A Most Tolerant Little Town: The Explosive Beginning of School Desegregation

  • By Rachel Louise Martin
  • Simon & Schuster
  • 384 pp.
  • Reviewed by Carr Harkrader
  • June 22, 2023

How Clinton, Tennessee, responded to integration.

A Most Tolerant Little Town: The Explosive Beginning of School Desegregation

Like the Civil War that preceded it by a little less than a hundred years, the civil-rights period of the 1950s-60s is often recalled by the locations that shaped it: Manassas and Montgomery, Shiloh and Selma, Gettysburg and Greensboro. Each of those names, and many others, offer book-length lessons into America’s struggle with its commitment to freedom and equality. For the civil-rights movement, the locales are also sites of tangible liberty — cities and towns where something concrete was being fought for: a bus ride, a vote, a seat at a lunch counter.

In her new book, A Most Tolerant Little Town, Rachel Louise Martin argues that history has forgotten the events that happened in Clinton, Tennessee. The concrete thing being fought for there was access to a school. In 1956, a federal judge in Knoxville ordered, in accord with the U.S. Supreme Court’s recent Brown v. Board decision, that the all-white Clinton High School desegregate. Martin notes that “it was the first instance of court-mandated desegregation in the South, one year before Little Rock.” In August 1956, a dozen Black teenagers entered the double glass doors of the school as students for the first time. Martin’s book documents what happened next.

The white population of Clinton was unanimously against desegregation but split into two camps after the federal ruling: “law and order” people who (very) grudgingly accepted the decision and hardcore segregationists who resisted it at every turn. But there were also factions within factions. Getting involved in enforcing the decree helped some process-minded white Clintonians start to grasp the extent of the legalized bigotry facing Black families in town. Meanwhile, the segregationists often fought among themselves, especially the out-of-town bigots who showed up to rail against race-mixing and the local crowd that wanted to run a homegrown hate campaign. The racists, it seems, were arguing over who got credit for the ongoing persecution of Black people.

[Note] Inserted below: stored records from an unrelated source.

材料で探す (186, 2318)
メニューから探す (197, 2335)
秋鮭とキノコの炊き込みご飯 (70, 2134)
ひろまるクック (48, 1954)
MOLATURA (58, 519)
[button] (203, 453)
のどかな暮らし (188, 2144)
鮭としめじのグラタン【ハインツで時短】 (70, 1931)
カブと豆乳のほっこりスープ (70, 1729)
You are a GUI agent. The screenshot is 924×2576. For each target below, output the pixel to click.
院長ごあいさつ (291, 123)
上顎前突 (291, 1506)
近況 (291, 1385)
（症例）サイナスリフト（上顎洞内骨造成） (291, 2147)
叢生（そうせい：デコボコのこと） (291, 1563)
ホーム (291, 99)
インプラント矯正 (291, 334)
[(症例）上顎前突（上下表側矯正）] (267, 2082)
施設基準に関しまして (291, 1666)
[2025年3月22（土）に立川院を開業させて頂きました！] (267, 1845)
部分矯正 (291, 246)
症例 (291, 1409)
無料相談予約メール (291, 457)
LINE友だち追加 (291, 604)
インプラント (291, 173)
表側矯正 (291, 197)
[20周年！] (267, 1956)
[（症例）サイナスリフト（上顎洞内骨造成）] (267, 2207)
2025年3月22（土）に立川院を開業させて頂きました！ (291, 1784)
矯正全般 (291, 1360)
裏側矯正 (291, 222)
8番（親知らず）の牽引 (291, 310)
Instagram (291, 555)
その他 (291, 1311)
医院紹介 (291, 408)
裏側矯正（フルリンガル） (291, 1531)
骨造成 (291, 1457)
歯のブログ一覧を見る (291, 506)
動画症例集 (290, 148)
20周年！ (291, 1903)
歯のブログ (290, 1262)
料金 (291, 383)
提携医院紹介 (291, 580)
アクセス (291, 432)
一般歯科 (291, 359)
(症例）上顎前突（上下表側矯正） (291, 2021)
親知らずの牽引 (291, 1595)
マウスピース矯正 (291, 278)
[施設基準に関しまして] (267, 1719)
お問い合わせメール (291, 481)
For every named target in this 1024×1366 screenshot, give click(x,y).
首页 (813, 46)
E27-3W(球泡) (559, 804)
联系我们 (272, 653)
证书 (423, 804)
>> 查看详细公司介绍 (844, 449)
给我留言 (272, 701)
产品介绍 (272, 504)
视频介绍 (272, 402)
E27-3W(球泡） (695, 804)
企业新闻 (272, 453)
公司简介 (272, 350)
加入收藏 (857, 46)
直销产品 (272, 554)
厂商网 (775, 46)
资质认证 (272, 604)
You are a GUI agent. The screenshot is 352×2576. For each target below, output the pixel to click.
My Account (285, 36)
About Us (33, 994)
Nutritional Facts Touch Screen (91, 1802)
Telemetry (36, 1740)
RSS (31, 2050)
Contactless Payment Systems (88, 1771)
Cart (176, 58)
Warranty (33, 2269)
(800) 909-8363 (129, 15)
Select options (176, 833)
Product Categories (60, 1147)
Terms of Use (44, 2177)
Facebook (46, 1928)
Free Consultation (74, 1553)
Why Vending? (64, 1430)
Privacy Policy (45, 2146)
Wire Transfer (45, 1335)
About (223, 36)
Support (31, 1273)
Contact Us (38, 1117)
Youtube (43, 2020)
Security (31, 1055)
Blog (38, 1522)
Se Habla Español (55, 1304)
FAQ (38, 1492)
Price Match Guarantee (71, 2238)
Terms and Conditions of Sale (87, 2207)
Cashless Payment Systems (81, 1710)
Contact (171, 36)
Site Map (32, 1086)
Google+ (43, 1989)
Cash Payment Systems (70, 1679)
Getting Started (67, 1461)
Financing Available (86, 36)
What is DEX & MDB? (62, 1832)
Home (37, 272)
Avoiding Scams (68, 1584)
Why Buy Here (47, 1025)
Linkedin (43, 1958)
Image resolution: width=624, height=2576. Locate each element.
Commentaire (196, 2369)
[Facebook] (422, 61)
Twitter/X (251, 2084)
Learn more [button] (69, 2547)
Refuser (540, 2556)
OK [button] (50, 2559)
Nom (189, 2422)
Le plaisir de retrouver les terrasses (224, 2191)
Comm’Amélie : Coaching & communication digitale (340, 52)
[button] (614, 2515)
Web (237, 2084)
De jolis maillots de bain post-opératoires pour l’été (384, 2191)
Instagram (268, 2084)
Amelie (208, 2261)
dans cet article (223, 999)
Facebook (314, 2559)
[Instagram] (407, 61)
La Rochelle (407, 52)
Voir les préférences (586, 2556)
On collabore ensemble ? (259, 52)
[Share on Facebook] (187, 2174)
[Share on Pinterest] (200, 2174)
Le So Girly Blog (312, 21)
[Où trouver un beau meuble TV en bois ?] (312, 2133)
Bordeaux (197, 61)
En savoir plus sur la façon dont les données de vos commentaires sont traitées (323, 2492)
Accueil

For their part, Black families, too, had their own reasons for demanding integration. Wynona McSwain, mother of incoming student Alvah Jay McSwain, had read the writings of Marcus Garvey as a teen and had long been advocating for better conditions for Black people in eastern Tennessee. Other Black families had moved to Clinton specifically to enroll their children in its post-Brown integrated schools. But as the first day approached, it was clear to all the Black residents what was at stake. As Martin writes when summarizing the thoughts of Herbert Allen, the father of student Jo Ann Allen:

“The conflict…boiled down to one simple question: either Black Americans were citizens of the United States or they were not.”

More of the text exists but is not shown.